____ SUPPLIED TEXT

Six solar projects partially funded by the Australian Renewable Energy Agency (ARENA) were either recently completed or being built across Queensland.Construction is expected to begin on another six projects next year.
With construction of the 25 megawatt (MW) Barcaldine solar farm now finished, work is underway to connect the 79,000 panels to the state's electricity grid with about 580 kilometres of cable.
It will feed the grid with the capacity to power more than 8,000 homes once finished by mid-December, enough to light up Barcaldine 11 times over.
A short distance away, work will soon begin on the 15MW Longreach Solar Farm.
Canadian Solar was successful in the last round of ARENA funding and will begin construction on the project early next year.
General manager Daniel Rouss said the Longreach area was perfect for solar power.
"Certainly one of the best in the world," he said.
"Basically it's good infrastructure, radiance, the amount of sunlight, support from the council, access to local community contractors. It has everything we need."
Longreach grazier James Walker said the long-running drought prompted him to diversify his operations and get involved in solar.
"You know through adversity it sort of really impacts you to make decisions and get things happening," he said.
"We don't have much cloud cover out here — in the middle of the drought I supposed we signalled that.
"I think it just makes a lot of sense, we have a lot of sunny days here and long day lengths."

________
____ RAW DATA

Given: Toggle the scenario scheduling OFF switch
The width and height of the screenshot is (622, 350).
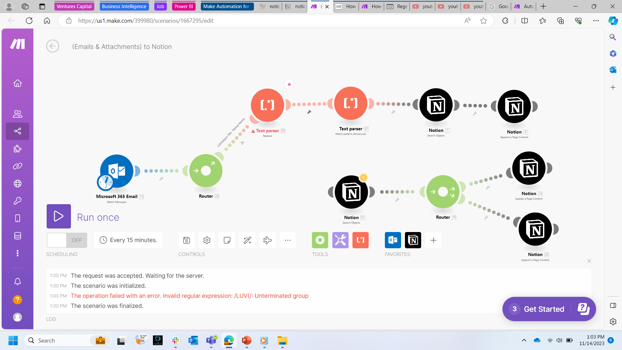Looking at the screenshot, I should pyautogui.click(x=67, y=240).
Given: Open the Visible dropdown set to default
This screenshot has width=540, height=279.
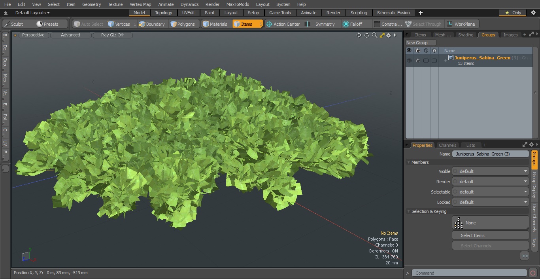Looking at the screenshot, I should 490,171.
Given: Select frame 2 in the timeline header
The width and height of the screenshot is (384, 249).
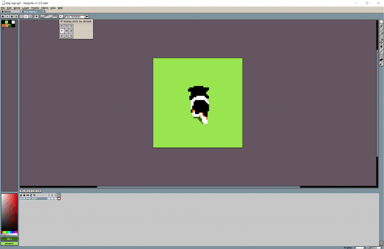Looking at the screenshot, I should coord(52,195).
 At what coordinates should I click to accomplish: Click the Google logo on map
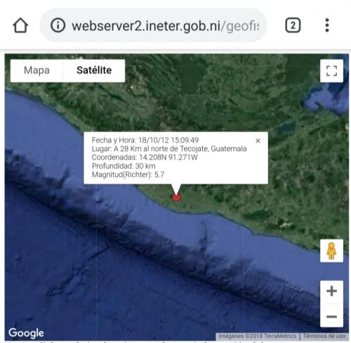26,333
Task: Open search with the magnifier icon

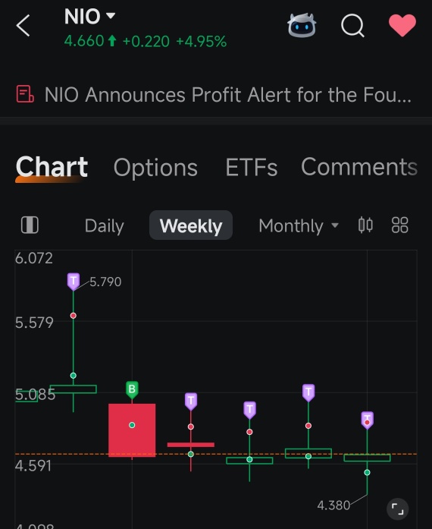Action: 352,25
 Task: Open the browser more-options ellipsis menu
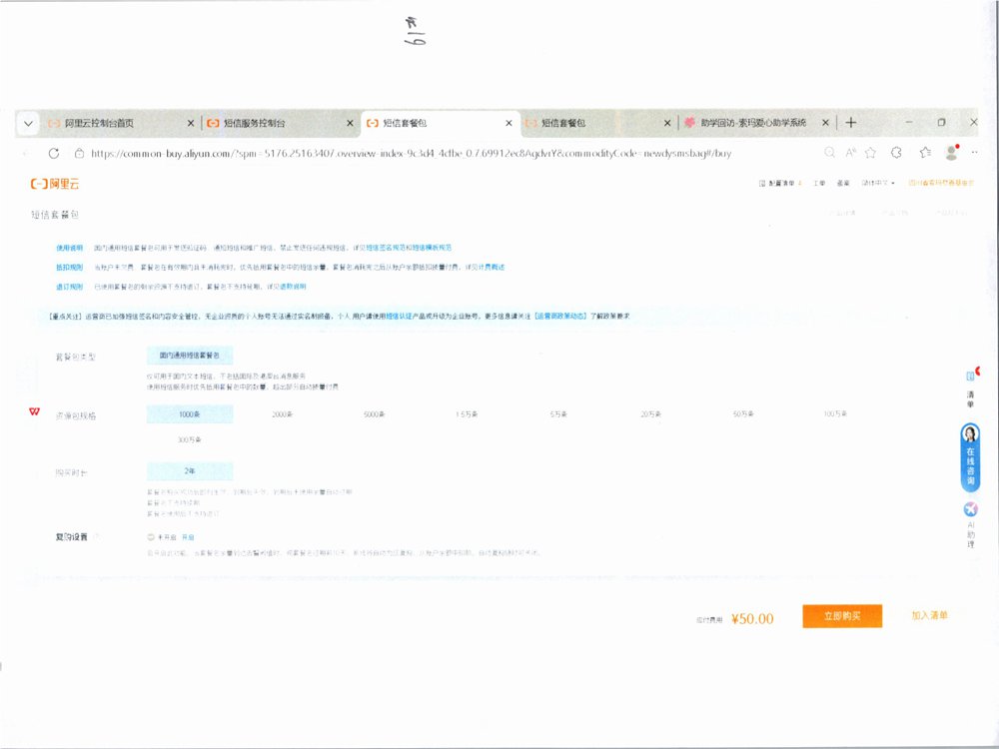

________
____ RAW DATA

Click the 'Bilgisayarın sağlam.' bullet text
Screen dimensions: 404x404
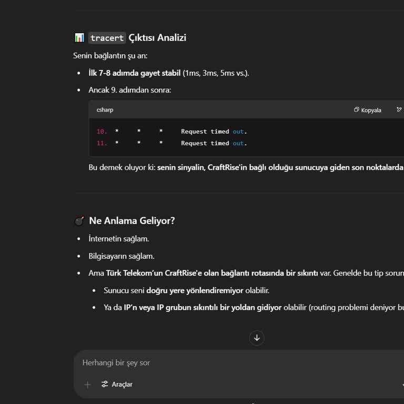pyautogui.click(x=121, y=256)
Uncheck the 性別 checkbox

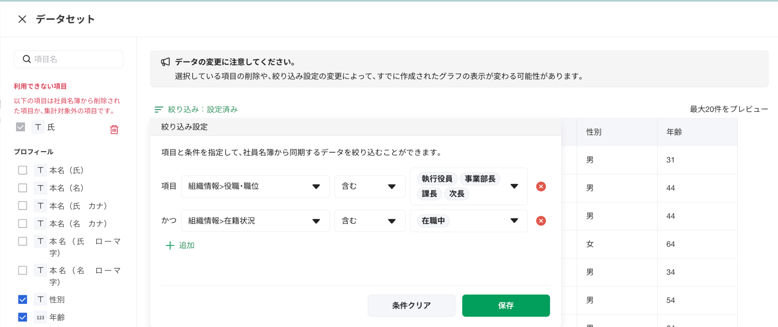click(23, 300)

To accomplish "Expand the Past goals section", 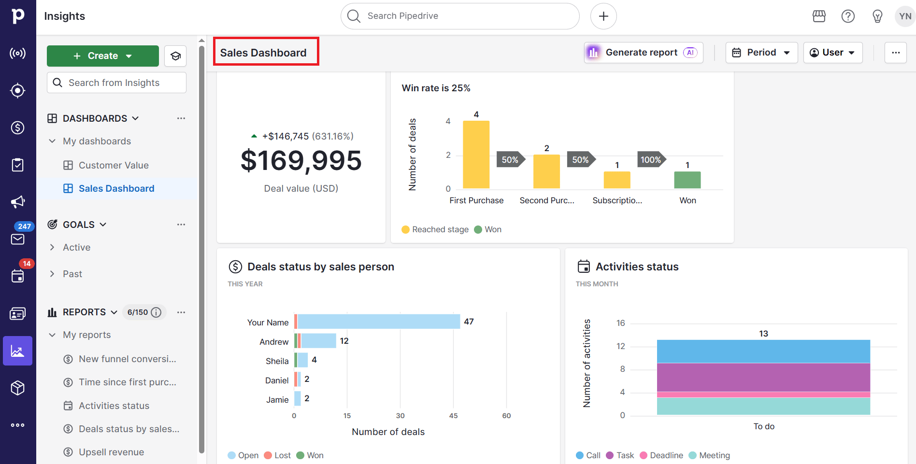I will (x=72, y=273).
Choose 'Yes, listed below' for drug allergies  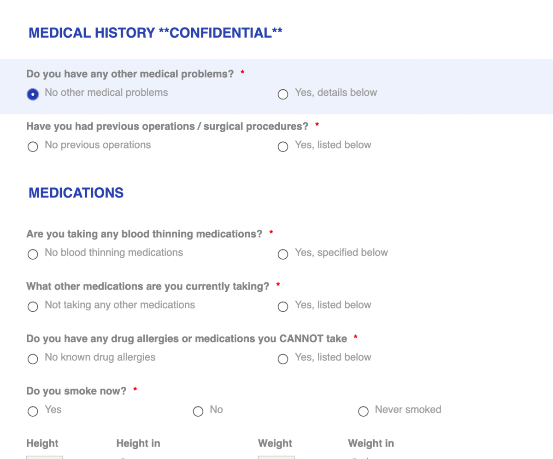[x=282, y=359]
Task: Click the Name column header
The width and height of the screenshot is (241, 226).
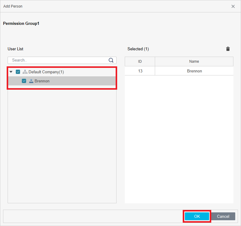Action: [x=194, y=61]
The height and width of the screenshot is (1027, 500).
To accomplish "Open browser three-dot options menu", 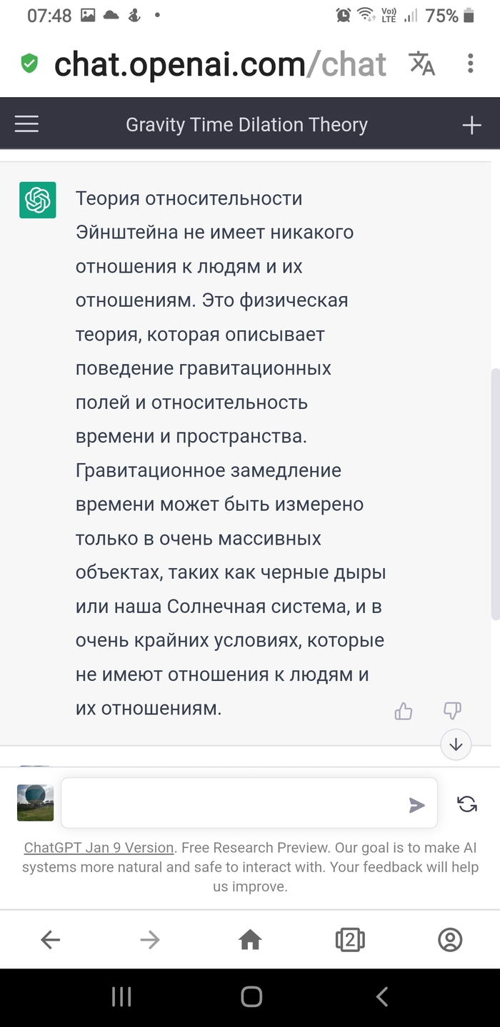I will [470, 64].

________
____ RAW DATA

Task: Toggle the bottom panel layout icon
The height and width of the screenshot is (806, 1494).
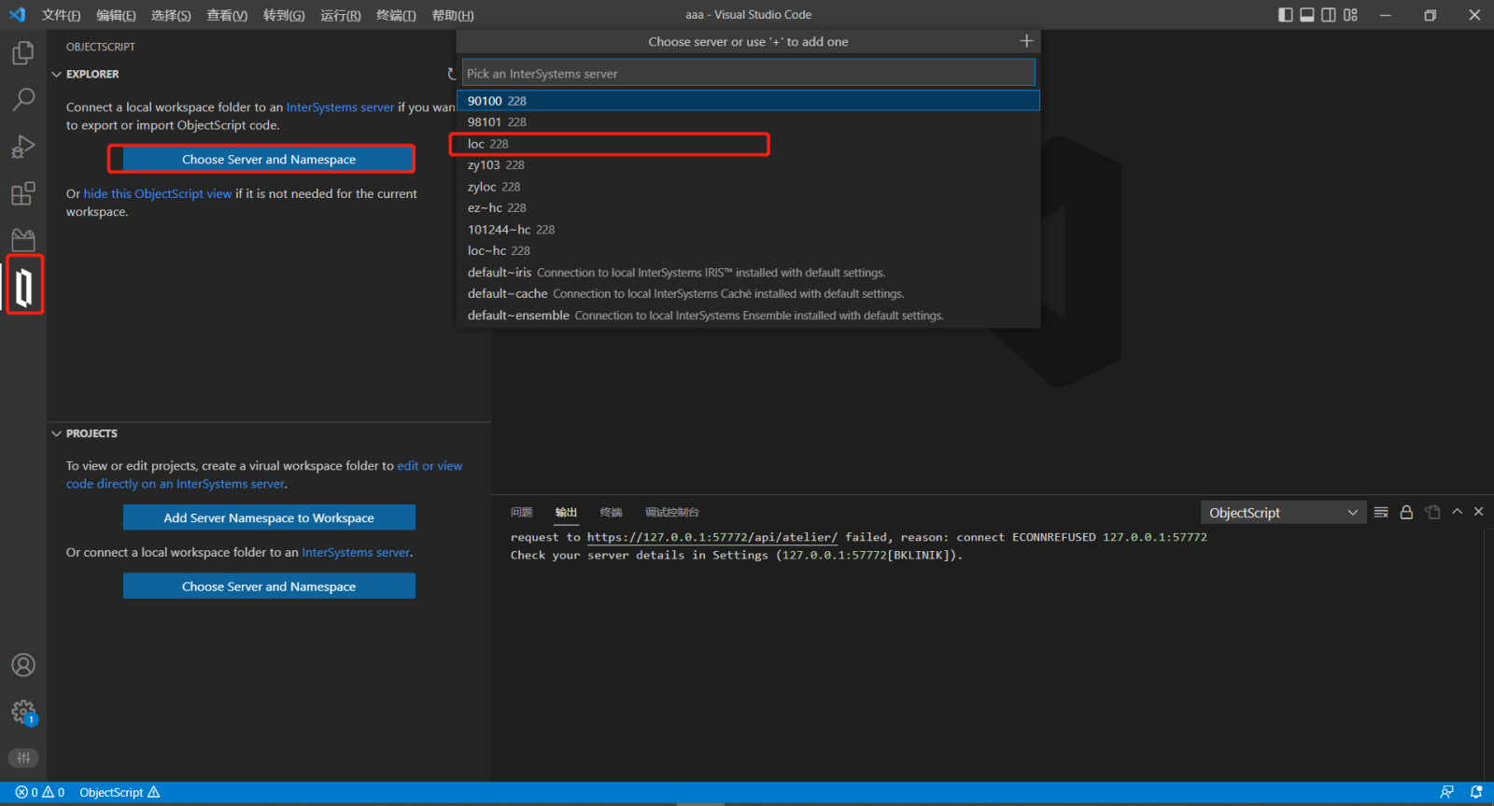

________

WHAT YOU HAVE TO DO
Can you reproduce the Queensland solar article starting at "Six solar projects" and ending at "projects next year.", substituting "solar developments" for "solar projects"?

COMPLETE ANSWER
Six solar developments partially funded by the Australian Renewable Energy Agency (ARENA) were either recently completed or being built across Queensland.Construction is expected to begin on another six projects next year.